← Back to feed
Lecture · April 24, 2026

Guest Lecture @ University of Moratuwa - LLM Penetration Testing

#llm#ai-security#redteam#UoM

Delivered a session on LLM Penetration Testing — Breaking AI Systems for final-year Cyber Security students at University of Moratuwa.

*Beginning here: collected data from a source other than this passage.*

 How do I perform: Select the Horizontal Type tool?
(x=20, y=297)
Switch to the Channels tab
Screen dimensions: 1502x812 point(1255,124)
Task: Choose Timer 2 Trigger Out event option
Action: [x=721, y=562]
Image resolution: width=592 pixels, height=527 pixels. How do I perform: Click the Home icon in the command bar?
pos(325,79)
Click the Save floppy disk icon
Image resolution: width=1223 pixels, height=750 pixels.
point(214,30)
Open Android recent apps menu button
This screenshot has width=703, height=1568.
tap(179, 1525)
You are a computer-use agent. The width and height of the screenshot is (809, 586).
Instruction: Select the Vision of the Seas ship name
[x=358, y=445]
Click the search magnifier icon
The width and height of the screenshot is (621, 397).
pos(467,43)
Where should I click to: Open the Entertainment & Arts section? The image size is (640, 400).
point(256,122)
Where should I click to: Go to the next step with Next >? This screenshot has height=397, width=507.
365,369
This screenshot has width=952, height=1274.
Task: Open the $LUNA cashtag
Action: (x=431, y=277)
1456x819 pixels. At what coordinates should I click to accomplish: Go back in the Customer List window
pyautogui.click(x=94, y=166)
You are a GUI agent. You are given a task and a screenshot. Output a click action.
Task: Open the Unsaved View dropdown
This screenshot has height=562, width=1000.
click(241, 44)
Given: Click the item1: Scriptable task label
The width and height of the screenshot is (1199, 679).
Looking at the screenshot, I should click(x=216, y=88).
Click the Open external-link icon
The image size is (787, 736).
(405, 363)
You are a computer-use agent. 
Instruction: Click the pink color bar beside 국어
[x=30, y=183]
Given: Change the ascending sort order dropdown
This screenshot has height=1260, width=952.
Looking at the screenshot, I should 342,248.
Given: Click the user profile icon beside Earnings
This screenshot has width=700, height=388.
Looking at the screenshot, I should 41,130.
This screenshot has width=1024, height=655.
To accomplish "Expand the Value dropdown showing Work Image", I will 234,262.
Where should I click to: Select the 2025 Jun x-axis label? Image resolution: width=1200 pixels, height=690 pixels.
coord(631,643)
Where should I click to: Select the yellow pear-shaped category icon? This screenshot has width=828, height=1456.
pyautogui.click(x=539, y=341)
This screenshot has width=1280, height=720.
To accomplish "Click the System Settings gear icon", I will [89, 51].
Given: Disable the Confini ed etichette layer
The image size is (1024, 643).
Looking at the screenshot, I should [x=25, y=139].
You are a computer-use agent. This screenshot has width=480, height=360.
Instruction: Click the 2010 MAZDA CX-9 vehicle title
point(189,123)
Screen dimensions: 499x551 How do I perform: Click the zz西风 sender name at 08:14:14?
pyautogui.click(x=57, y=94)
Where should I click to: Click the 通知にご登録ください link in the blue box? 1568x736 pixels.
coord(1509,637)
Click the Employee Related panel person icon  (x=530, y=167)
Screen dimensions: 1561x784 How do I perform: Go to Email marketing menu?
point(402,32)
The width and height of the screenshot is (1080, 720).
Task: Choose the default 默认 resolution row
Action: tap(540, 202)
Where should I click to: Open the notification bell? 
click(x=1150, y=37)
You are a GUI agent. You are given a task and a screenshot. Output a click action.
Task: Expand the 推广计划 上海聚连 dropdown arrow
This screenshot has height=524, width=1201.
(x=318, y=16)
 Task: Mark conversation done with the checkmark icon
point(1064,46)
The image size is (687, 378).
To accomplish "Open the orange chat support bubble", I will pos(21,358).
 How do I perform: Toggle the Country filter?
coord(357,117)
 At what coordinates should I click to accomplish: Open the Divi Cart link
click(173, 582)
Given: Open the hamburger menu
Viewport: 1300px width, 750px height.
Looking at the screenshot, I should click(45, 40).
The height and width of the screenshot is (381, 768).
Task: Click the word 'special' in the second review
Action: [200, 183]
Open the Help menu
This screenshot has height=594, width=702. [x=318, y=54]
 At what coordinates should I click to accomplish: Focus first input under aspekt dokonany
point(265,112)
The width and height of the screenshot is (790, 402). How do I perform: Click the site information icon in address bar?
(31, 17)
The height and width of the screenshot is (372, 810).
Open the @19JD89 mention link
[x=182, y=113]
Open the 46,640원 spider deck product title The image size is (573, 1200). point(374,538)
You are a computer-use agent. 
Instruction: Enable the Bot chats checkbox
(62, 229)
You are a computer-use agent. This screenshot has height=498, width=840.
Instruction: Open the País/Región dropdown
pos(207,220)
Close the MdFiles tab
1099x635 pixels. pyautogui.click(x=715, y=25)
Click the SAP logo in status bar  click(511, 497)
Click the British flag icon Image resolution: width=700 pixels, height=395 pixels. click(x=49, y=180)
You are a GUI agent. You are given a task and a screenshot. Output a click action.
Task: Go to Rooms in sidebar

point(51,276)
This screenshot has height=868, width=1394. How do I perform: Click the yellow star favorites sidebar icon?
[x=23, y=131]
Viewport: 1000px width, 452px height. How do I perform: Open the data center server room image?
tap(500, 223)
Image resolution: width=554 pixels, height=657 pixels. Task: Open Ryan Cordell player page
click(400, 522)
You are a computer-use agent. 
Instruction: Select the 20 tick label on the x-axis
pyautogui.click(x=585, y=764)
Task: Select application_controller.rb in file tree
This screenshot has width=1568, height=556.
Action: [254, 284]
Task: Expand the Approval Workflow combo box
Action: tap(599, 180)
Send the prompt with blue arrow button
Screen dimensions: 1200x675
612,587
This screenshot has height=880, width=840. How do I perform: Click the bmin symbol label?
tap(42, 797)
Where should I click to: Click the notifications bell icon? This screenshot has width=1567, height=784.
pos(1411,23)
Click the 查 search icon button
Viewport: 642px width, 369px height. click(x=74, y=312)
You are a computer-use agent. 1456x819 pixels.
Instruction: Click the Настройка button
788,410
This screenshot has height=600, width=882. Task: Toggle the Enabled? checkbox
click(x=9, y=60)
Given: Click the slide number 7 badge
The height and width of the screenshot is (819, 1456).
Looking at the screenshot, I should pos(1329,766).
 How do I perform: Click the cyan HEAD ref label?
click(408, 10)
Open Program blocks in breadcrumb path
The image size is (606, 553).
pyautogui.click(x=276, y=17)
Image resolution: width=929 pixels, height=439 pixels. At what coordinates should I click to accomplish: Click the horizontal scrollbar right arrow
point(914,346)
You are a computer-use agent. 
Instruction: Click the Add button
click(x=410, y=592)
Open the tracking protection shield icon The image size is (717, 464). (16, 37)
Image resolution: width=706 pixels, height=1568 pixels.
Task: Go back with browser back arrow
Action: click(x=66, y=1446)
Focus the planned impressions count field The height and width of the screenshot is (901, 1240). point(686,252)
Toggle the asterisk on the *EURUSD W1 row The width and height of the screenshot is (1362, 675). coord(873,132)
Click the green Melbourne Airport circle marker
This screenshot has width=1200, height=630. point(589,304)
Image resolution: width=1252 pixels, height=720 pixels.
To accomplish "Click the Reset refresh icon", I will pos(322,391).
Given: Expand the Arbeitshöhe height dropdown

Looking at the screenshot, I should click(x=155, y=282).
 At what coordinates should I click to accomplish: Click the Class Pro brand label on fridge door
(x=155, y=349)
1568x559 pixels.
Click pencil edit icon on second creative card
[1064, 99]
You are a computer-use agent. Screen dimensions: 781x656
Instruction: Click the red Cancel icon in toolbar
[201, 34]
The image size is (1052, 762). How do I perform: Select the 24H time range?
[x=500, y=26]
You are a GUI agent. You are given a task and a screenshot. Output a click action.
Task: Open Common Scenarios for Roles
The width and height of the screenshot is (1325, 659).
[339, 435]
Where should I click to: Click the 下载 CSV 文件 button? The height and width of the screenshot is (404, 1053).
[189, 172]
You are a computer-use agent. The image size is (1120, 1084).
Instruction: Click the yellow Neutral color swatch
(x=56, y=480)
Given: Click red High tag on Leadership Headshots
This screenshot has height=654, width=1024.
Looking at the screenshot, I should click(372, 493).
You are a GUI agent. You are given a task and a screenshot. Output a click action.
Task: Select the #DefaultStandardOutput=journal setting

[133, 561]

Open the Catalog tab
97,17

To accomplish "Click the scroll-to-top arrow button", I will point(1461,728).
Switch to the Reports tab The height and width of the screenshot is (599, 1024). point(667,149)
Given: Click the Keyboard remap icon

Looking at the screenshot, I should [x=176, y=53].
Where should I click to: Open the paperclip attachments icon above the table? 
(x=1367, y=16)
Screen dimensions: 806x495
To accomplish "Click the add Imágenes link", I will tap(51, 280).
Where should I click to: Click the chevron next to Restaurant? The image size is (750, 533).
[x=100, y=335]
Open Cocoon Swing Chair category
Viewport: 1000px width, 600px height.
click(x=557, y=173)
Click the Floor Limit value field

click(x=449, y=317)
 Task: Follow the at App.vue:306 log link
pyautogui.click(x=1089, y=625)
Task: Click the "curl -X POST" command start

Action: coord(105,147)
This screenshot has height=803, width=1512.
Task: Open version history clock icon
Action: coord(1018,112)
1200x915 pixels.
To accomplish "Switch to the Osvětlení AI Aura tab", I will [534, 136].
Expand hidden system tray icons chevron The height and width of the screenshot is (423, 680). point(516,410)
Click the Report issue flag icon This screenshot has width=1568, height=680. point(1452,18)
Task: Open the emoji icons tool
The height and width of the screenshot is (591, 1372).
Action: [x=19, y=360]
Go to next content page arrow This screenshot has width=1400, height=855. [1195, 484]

🚨 Why LLM Security Matters

  • LLMs don’t understand security — only text prediction
  • 12+ major incidents (2023–2024)
  • Attacks require zero technical skill

Natural language is the new attack surface.


🔍 LLM Attack Surface

  • User Input → Prompt Injection
  • System Prompt → Prompt Extraction
  • LLM Core → Hallucination
  • Tools → Command Injection
  • External Data → Indirect Injection

⚠️ Real Incidents

  • Samsung (2023): Source code leaked via ChatGPT
  • Bing Chat: System prompt extracted (“Sydney”)
  • DPD Bot: Manipulated to damage its own brand

💡 All attacks used simple prompts — not exploits.


🧠 Key Insight

LLMs treat all input equally
(System vs User vs Malicious)


🛡️ What Actually Works

  • Allowlist actions
  • Sandbox execution
  • Human approval
  • Input/output validation
  • Least privilege

Prompts are NOT a security boundary.


🔴 Live Demo (AI Bot Exploit)

  • Bypassed 3 layers:

    • Input WAF
    • LLM Guardrails
    • Command Filter
  • Used:

    • Prompt injection
    • Roleplay / impersonation
    • Command tag abuse [CMD]...[/CMD]

➡️ Result: Full system compromise


📌 Takeaway

AI systems are not hacked — they are manipulated.

Security must be enforced at the application layer, not the prompt.